Abstract

PURPOSE: This project sought to develop and assess a curriculum to improve resident knowledge of and comfort in managing common postoperative issues. BACKGROUND: Junior obstetrics/gynecology residents enter training with varied experience in post-operative management. They are often the first contact for surgical patients with little formal education on post-operative issues. METHODS: Eleven common post-operative issues were identified based on literature review, resident experience and gynecology/gynecologic oncology faculty input. Topic based curriculum included: example case, pathophysiology, differential diagnosis, next steps, and useful resources. It was presented at two educational sessions, involving lectures and small-group simulations. Residents completed a pre and post-assessment questionnaire assessing comfort level in managing (10-point Likert scale) and baseline knowledge about (content-specific questions) the topics. RESULTS: Twenty-three residents participated.

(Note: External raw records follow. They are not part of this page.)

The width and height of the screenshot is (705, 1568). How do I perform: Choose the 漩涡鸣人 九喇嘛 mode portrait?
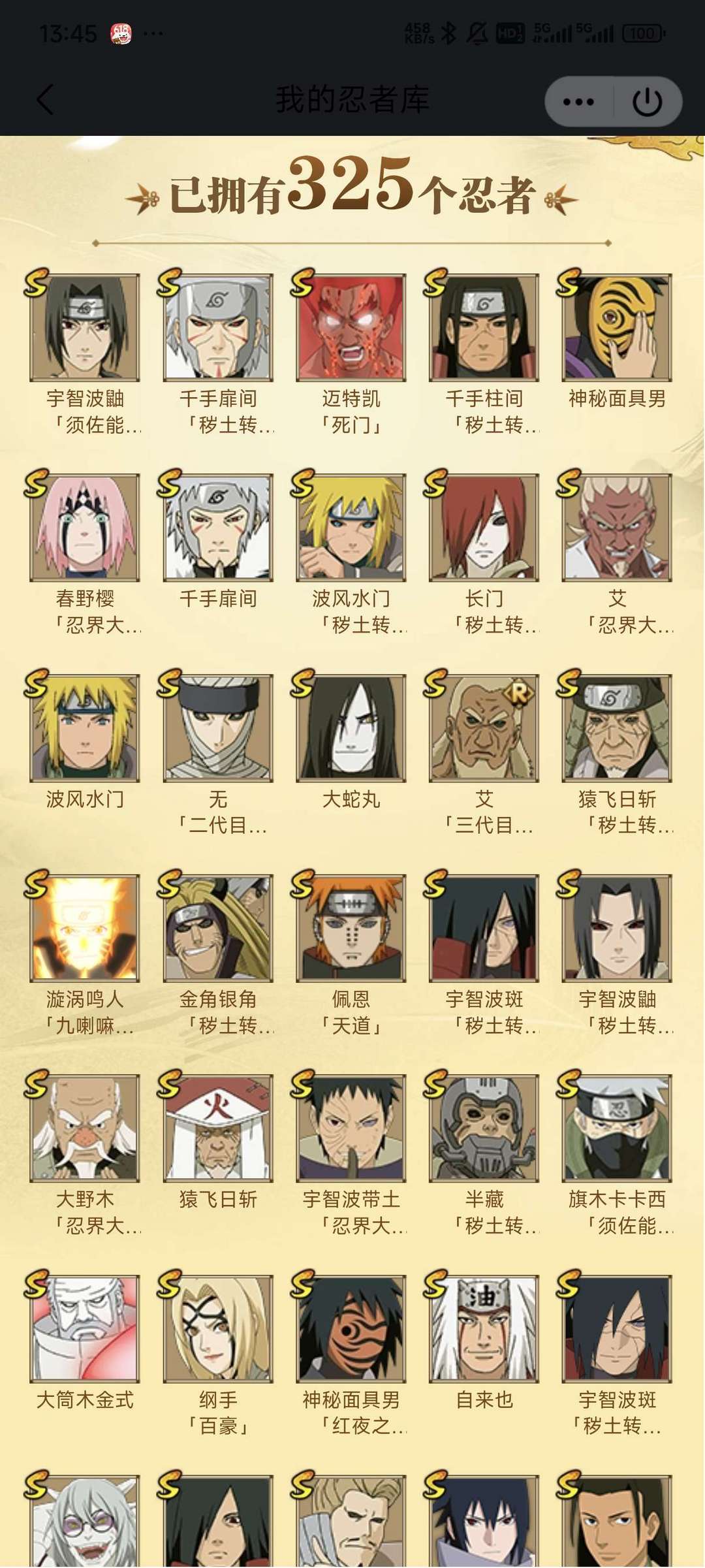(85, 928)
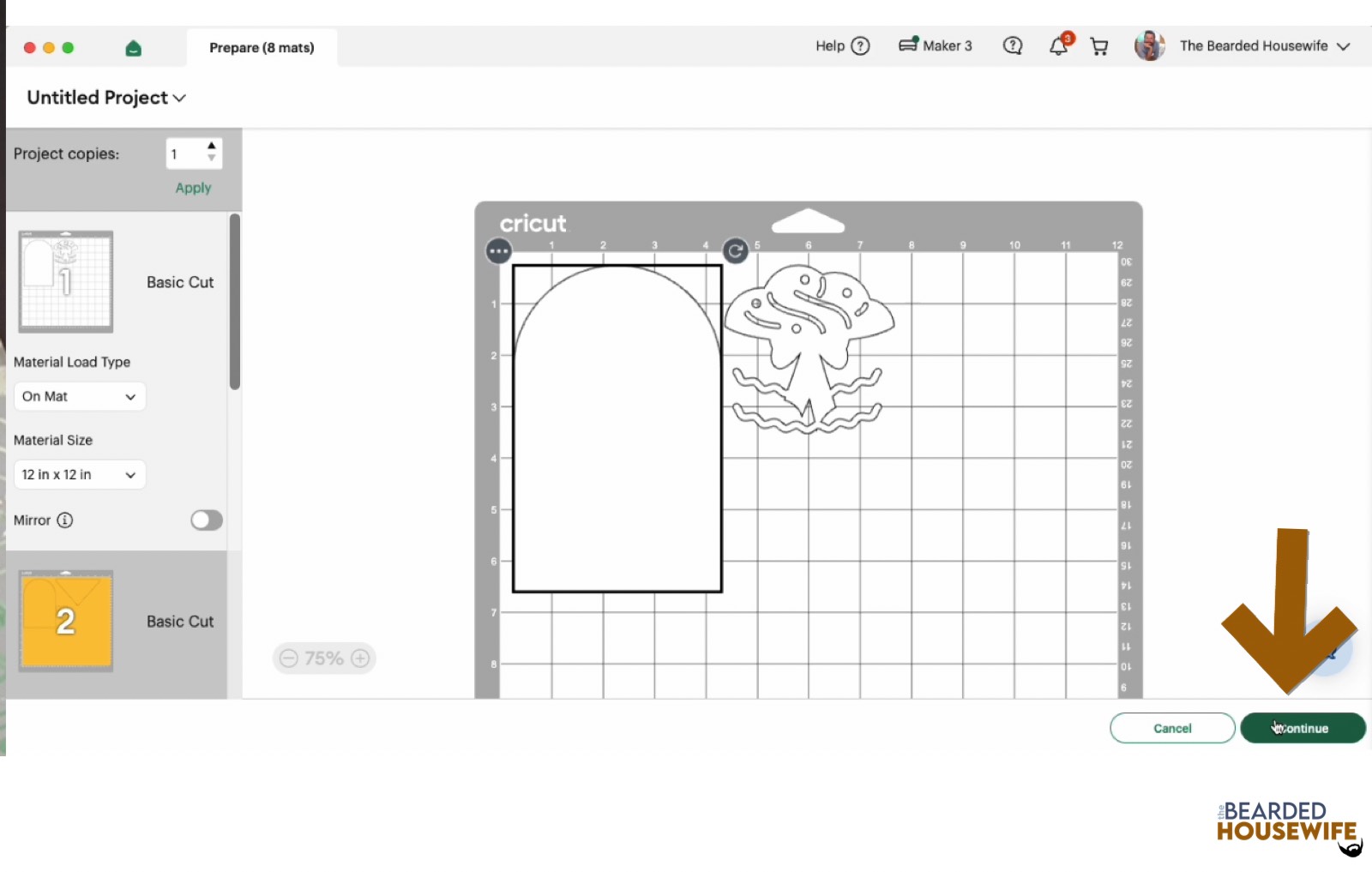Open The Bearded Housewife account menu
Viewport: 1372px width, 872px height.
(1243, 46)
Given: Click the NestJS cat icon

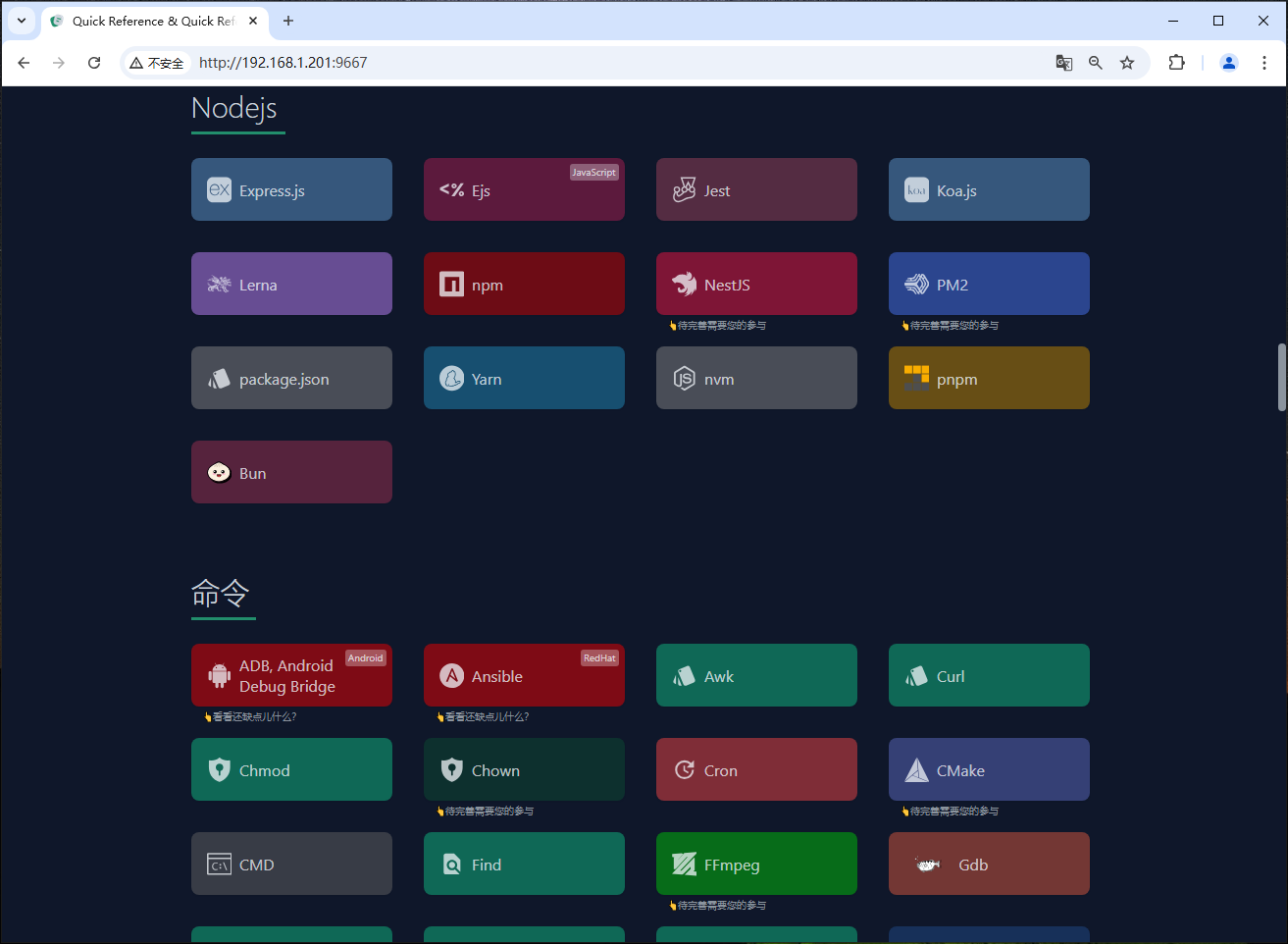Looking at the screenshot, I should (x=684, y=284).
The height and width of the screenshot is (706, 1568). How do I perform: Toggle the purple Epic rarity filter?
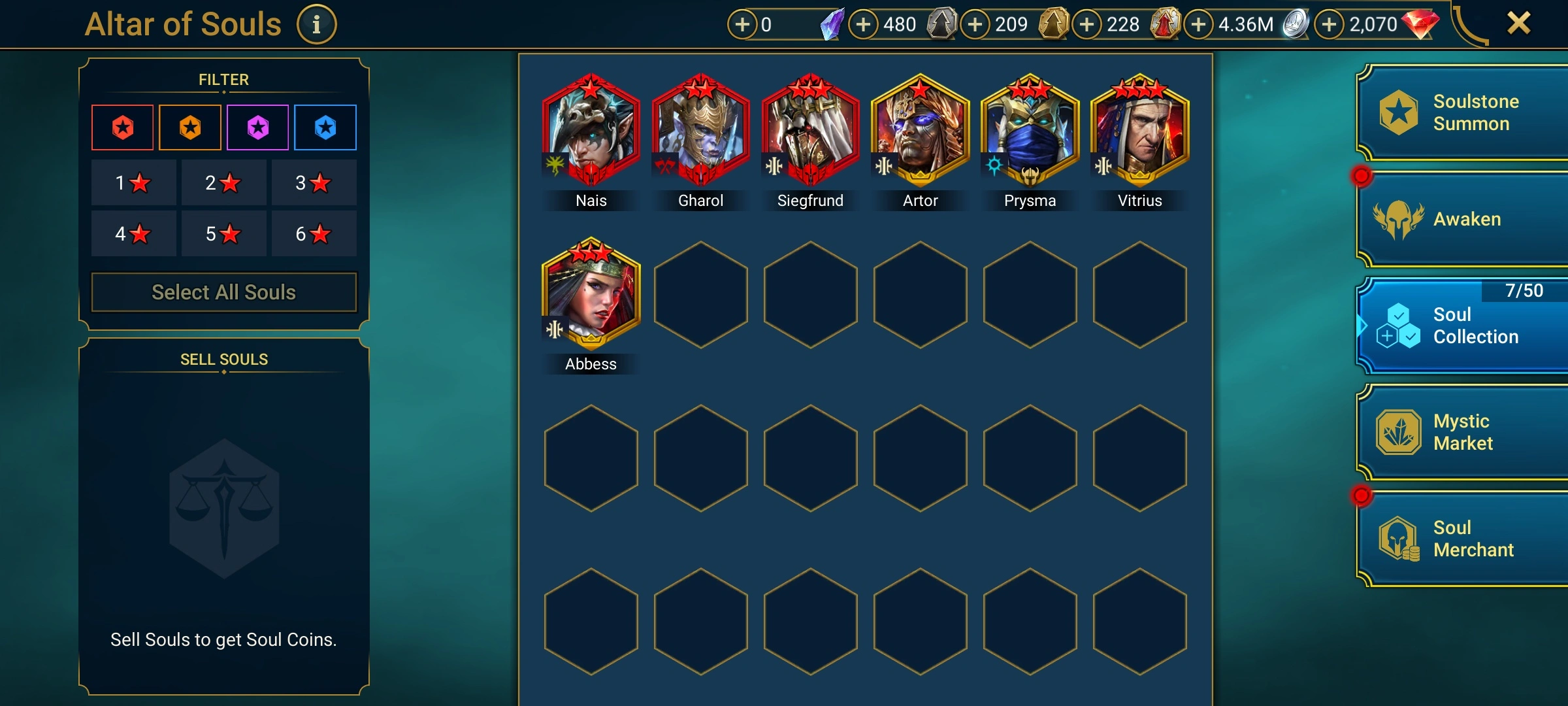[x=258, y=127]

Seventeen completed one or both pre-assessment surveys (nine junior residents). Ten completed one or both post-assessment surveys (five junior residents). All post-assessment respondents reported improved knowledge of issues covered. Average self-rated comfort level increased for ten of eleven topics amongst junior residents (average increase 1.6 points (range 0.5–3.2; p = 0.02)). Largest increase in score was for hypoxia and low urine output. Average scores maintained or improved for 80% of the content questions (not significant). Residents had no preference for lecture versus small group format. DISCUSSION: As a result of directed teaching, resident knowledge of post-operative issues showed measurable improvement. Resident comfort level in management increased significantly for 90% of topics covered, most noticeably amongst junior residents. A systematic, resident-led curriculum on post-operative management can improve resident knowledge and patient care.